El joven observaba fielmente la exigencia del Emperador y, necesitado del dinero que le enviaba, escribía con asiduidad relatando progresos fabulosos que no eran tales ya que dedicaba su tiempo a la diversión en compañía de otros estudiantes que admiraban su capacidad para retener lo aprendido, pero sobre todo su éxito con las mujeres y su habilidad para engañar a su padre.
Pasaron los años y el Emperador, ya anciano, se integró a la tercera cruzada para recuperar la ciudad de Jerusalén, que había sido tomada por Saladino. Una de las razones que lo llevaron a unirse a la cruzada fue la de alcanzar las comarcas ignotas del Preste Juan, soberano cristiano que reinaba más allá de las tierras infieles. Su alianza le permitiría aplastar al ejército otomano atacándolo desde una posición no esperada. Por eso llevaba consigo el Santo Grial que era el regalo que el Papa enviaba al desconocido rey.

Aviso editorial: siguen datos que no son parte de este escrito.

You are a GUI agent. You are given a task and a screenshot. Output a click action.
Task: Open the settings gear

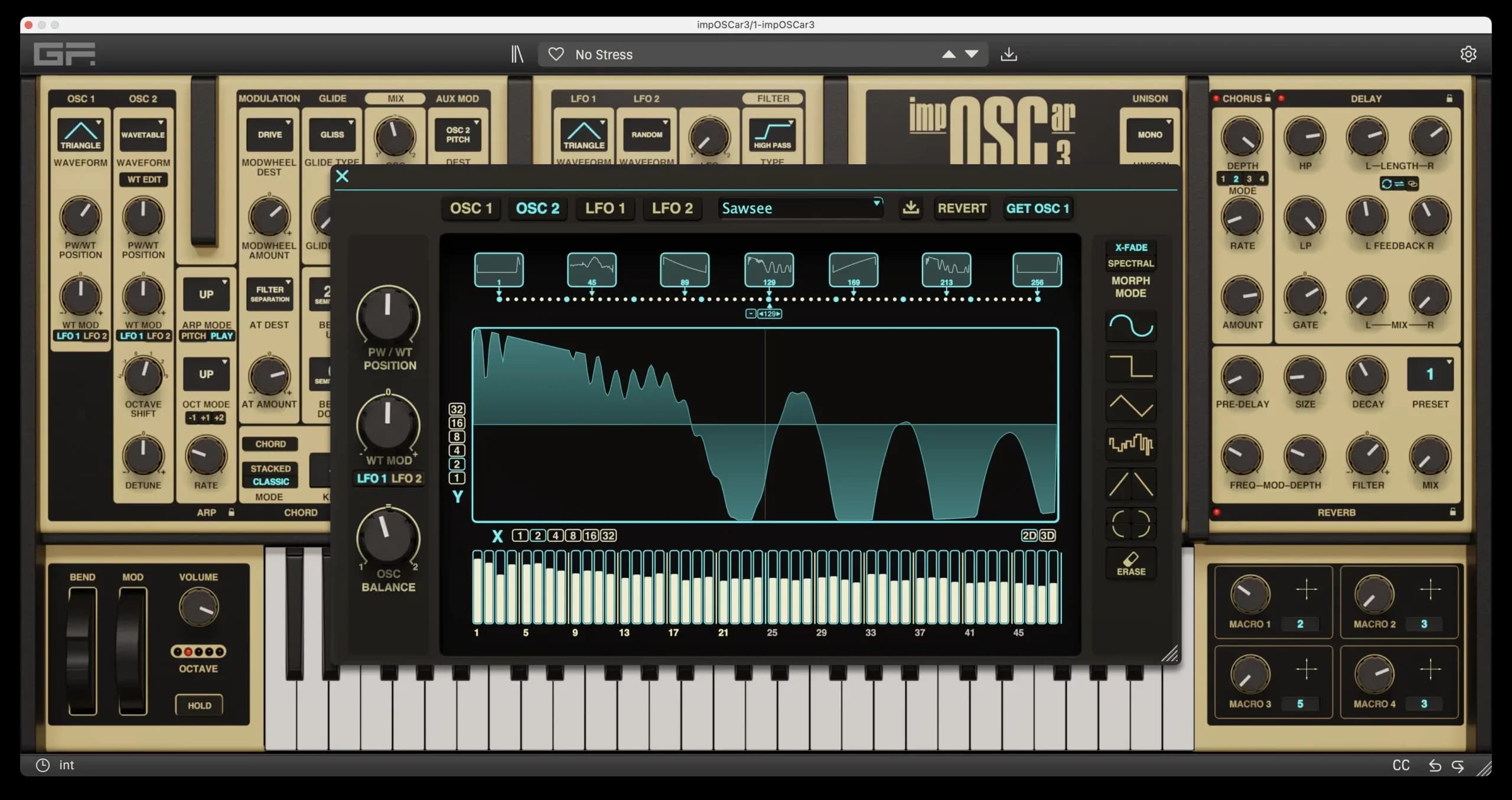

Su amante Fiamma lloró ante la noticia de la partida, sospechando que no volvería a verlo. “Regresaré” fue la promesa con que la despidió el anciano campeón que nunca llegó a Tierra Santa; cayó del caballo al atravesar un río y se ahogó, sumergido por su pesada armadura
Ante la posibilidad de entrar en combate, los Cruzados decidieron enterrar el cadáver en sitio oculto, junto al Santo Grial y la triple corona imperial, a fin de evitar que cayeran en manos de los sarracenos. Estas joyas de inapreciable valor mantuvieron por mucho tiempo la ambición de filibusteros y soldados mercenarios que intentaron hallarlas.
Luego continuaron el viaje manteniendo la armadura erguida sobre el caballo, sostenida por el espíritu de Barbarroja que había quedado atrapado en ella; de esa manera el enemigo no se enteró de su muerte y siguió viéndolo al frente de sus tropas.
La familia aún sigue creyendo que la armadura arrumbada como trasto viejo en la habitación donde escribo es la misma que utilizó el Gran Hombre y aún conserva prisionera su alma nunca redimida. Acompañó durante casi mil años a las distintas generaciones y es omnisciente custodia de la historia familiar.